This Time of Year

God is my constant. This time of year, God usually reveals His power in ways that seem to hurt me but later reveal He was indeed helping me. He’s a constant Father in that way. This time of year, God usually pushes me inward to discover something that I’d lost. He’s a constant Friend in that way. This time of year, God usually breaks open the sky so that I can see Him more clearly. He’s a constant Provider in that way. This time of year, God usually exposes the enemy from its miserable hidden spaces. He’s a constant Protector in that way.

But why does God pursue me in this way? Why does He hold on so tight? Because I asked Him to. I asked God never to leave me. I asked God never to let me miss Him moving in my midst. And this time of the year, an intentional season of sacrifice and prayer, my eyes and ears are locked onto God like never before. I am His, and He is mine. This time of year, I am renewed in God saving me from foolishness. This time of year, I am reminded that I am set free from the shackles I’ve allowed to debilitate me. This time of year, I am resurrected from the weight of someone else’s hurtful words and deceptive schemes. I give notice; I belong to the one who is my constant. He will hold me with His mighty hand. God is my father, friend, provider, and protector! Who is your constant? To whom do you belong?

A Walking Testimony

I met a stranger a few days ago who shared something powerful with me. In our brief interaction she said she was having a challenging day. In that moment she was pressing her way through her work shift while also pressing her way through the realities of taking chemotherapy every day. The more I listened intently, the more she shared. She explained she was living with a rare blood disease that required a daily chemotherapy pill for her survival. My jaw dropped, and my forehead wrinkled. This woman didn’t look ill, nor did she struggle to move around. However, she did look a little worn, no doubt tattered by the issues life. Still she mustered up a big smile on her face and fashioned a smile in her eyes. She looked determined, wearing her work uniform with pride and what seemed to be a shield of perseverance across her chest. This woman was a walking sermon. A walking testimony that edified me in that very moment.

Yes, I’ve experienced life and death situations in my personal journey. Situations where God’s mighty hand saved me. Yet, somehow, I was finding it difficult to allow those experiences to minister to me in my current realities; realities that include aging parents with health challenges, finishing my doctoral studies and wearing multiple hats in carrying out the responsibilities of wife and mother. Meeting this stranger reminded me of the gift of life. No matter our predicaments or setbacks, God gifts to us seconds, minutes and hours in days we’ve never seen before. God gifts to us a world to walk freely in, humbly living our testimonies in the midst of people who need to be edified, who need to be resuscitated and encouraged. Sermons are not always preached from a pulpit. They are effectively lived. What sermon is your life preaching? Whose life have you edified without bringing attention to yourself? Someone is waiting for you to walk their way.

I Love You!

The choir sang a song Sunday that ministers to me every time I hear the words. “I love you, more and more each day.
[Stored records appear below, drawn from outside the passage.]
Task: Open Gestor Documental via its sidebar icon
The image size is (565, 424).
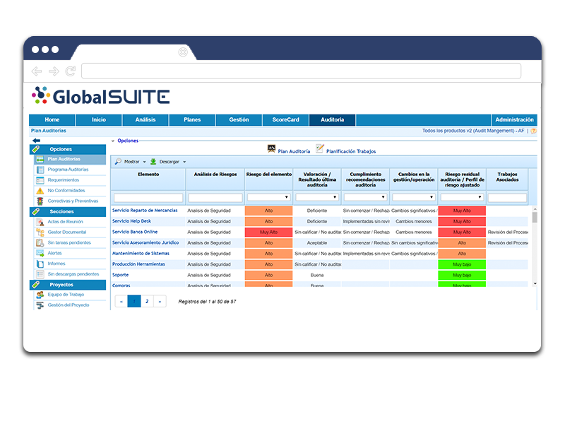Action: pyautogui.click(x=40, y=232)
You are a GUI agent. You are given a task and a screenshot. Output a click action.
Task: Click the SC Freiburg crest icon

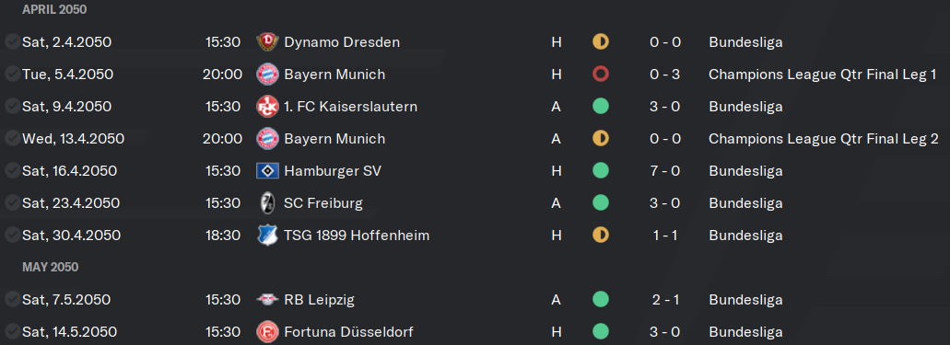click(267, 202)
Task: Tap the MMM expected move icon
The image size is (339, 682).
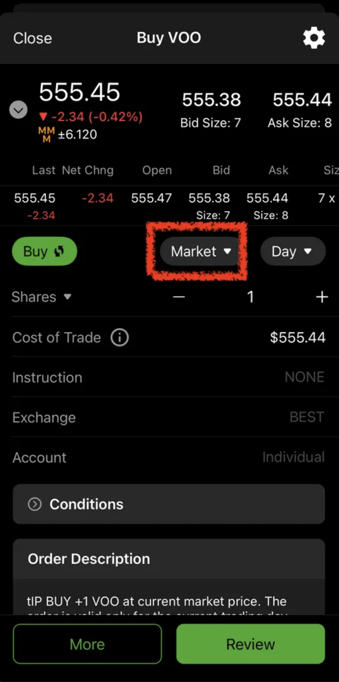Action: pyautogui.click(x=46, y=135)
You are wonderful to me. And I’m striving to live a life that brings glory to your name. Because I love you Lord, more and more each day.”

The days leading up to Sunday, the long eventful week, had my energy on lockdown and my heart expectant of a jolt. I needed something from God. Truth is, I’m finding I need Him more and more. And as much as I realize I need Him, I’m finding I truly love Him. I love Him more with each day, with each lesson, with each test of life. The words of the song were the jolt I needed. They were an awakening that reminded me of who God is and my desire to live a life that is pleasing to Him.

Tell the Lord you love Him in the midst of everything you have going on in your life. Stop in the stillness of a moment and say, “I love you Lord.”

I Am Persuaded

Just when I think the bustle of life is slowing down, an urgent situation, an uncertain circumstance rolls in and disrupts my vibe. My pretty, wrapped-up in a bow thought processes to set-aside “me-time” or a “mental health day”, quickly dissipates to practically nothing until the next weary moment comes crashing in. As a teenager, I dreamt of my adult years as compartmentalized experiences that would yield a carefree life. Boy, did I get a reality check! My adult years have proven to be a mixture of sorts ranging from indescribable joys, hard-to-handle uncertainties and near-death experiences that have actualized a life I could not have planned for. I dare not complain. Even with its highs and lows, my life is better than what I could think or imagine. So, I press on.

My pressing is teaching me to flow with God as He dictates when and where and how. And I’m following His leading, getting what I need when I need it the most. Rather than be pushed away, I feel drawn even closer to God, motivated in a renewed mindset.

I am persuaded to live with fervor. I am persuaded to pray with fire. I am persuaded to serve with faith that moves mountains. I am persuaded. The life God has given me persuades me to be an example that points the lost, the broken, the forgotten, the cast aside – to Him. To Him, who saves me from myself. To Him, who is mighty in ALL things. To Him, who is Alpha and Omega. To Him, who bids us all to draw near to Him and find rest. Are you persuaded to begin a renewed walk with God? I invite you to do so today.